The estimated value of the regression term.

p.value

The two-sided p-value associated with the observed statistic.

statistic

The value of a T-statistic to use in a hypothesis that the regression term is non-zero.

std.error

The standard error of the regression term.

term

The name of the regression term.

Examples

library(margins) ## Example 1: Logit model ## mod_log <- glm(am ~ cyl + hp + wt, data = mtcars, family = binomial) # Get tidied "naive" model coefficients tidy(mod_log)
#> # A tibble: 4 x 5 #> term estimate std.error statistic p.value #> <chr> <dbl> <dbl> <dbl> <dbl> #> 1 (Intercept) 19.7 8.12 2.43 0.0152 #> 2 cyl 0.488 1.07 0.455 0.649 #> 3 hp 0.0326 0.0189 1.73 0.0840 #> 4 wt -9.15 4.15 -2.20 0.0276
# Convert to marginal effects with margins::margins() marg_log <- margins(mod_log) # Get tidied marginal effects tidy(marg_log)
#> # A tibble: 3 x 5 #> term estimate std.error statistic p.value #> <chr> <dbl> <dbl> <dbl> <dbl> #> 1 cyl 0.0215 0.0470 0.457 0.648 #> 2 hp 0.00143 0.000618 2.32 0.0204 #> 3 wt -0.403 0.115 -3.49 0.000487
tidy(marg_log, conf.int = TRUE)
#> # A tibble: 3 x 7 #> term estimate std.error statistic p.value conf.low conf.high #> <chr> <dbl> <dbl> <dbl> <dbl> <dbl> <dbl> #> 1 cyl 0.0215 0.0470 0.457 0.648 -0.0706 0.114 #> 2 hp 0.00143 0.000618 2.32 0.0204 0.000222 0.00265 #> 3 wt -0.403 0.115 -3.49 0.000487 -0.629 -0.176
glance(marg_log) ## Requires running the underlying model again.
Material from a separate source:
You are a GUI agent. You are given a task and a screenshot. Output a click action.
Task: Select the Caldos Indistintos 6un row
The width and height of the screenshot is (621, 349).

Quick for this example.
#> # A tibble: 1 x 8 #> null.deviance df.null logLik AIC BIC deviance df.residual nobs #> <dbl> <int> <dbl> <dbl> <dbl> <dbl> <int> <int> #> 1 43.2 31 -4.92 17.8 23.7 9.84 28 32
if (FALSE) augment(marg_log) ## Not supported. augment(mod_log) ## But can get the same info by running on the underlying model.
#> # A tibble: 32 x 11 #> .rownames am cyl hp wt .fitted .resid .std.resid .hat .sigma #> <chr> <dbl> <dbl> <dbl> <dbl> <dbl> <dbl> <dbl> <dbl> <dbl> #> 1 Mazda RX4 1 6 110 2.62 2.24 0.449 0.529 0.278 0.595 #> 2 Mazda RX… 1 6 110 2.88 -0.0912 1.22 1.51 0.352 0.529 #> 3 Datsun 7… 1 4 93 2.32 3.46 0.249 0.262 0.0960 0.602 #> 4 Hornet 4… 0 6 110 3.22 -3.20 -0.282 -0.297 0.0945 0.601 #> 5 Hornet S… 0 8 175 3.44 -2.17 -0.466 -0.527 0.220 0.595 #> 6 Valiant 0 6 105 3.46 -5.61 -0.0856 -0.0866 0.0221 0.604 #> 7 Duster 3… 0 8 245 3.57 -1.07 -0.766 -0.941 0.337 0.576 #> 8 Merc 240D 0 4 62 3.19 -5.51 -0.0897 -0.0915 0.0376 0.603 #> 9 Merc 230 0 4 95 3.15 -4.07 -0.184 -0.196 0.122 0.603 #> 10 Merc 280 0 6 123 3.44 -4.84 -0.126 -0.128 0.0375 0.603 #> # … with 22 more rows, and 1 more variable: .cooksd <dbl>
## Example 2: Threeway interaction terms ## mod_ie <- lm(mpg ~ wt * cyl * disp, data = mtcars) # Get tidied "naive" model coefficients tidy(mod_ie)
#> # A tibble: 8 x 5 #> term estimate std.error statistic p.value #> <chr> <dbl> <dbl> <dbl> <dbl> #> 1 (Intercept) 108. 23.3 4.62 0.000109 #> 2 wt -24.8 8.47 -2.92 0.00744 #> 3 cyl -10.8 4.34 -2.49 0.0201 #> 4 disp -0.593 0.213 -2.79 0.0102 #> 5 wt:cyl 2.91 1.42 2.05 0.0514 #> 6 wt:disp 0.184 0.0685 2.69 0.0127 #> 7 cyl:disp 0.0752 0.0268 2.81 0.00979 #> 8 wt:cyl:disp -0.0233 0.00861 -2.71 0.0123
# Convert to marginal effects with margins::margins() marg_ie0 <- margins(mod_ie) # Get tidied marginal effects tidy(marg_ie0)
#> # A tibble: 3 x 5 #> term estimate std.error statistic p.value #> <chr> <dbl> <dbl> <dbl> <dbl> #> 1 cyl -3.85 1.46 -2.65 0.00812 #> 2 disp -0.0295 0.0174 -1.70 0.0900 #> 3 wt -2.01 1.17 -1.72 0.0860
glance(marg_ie0)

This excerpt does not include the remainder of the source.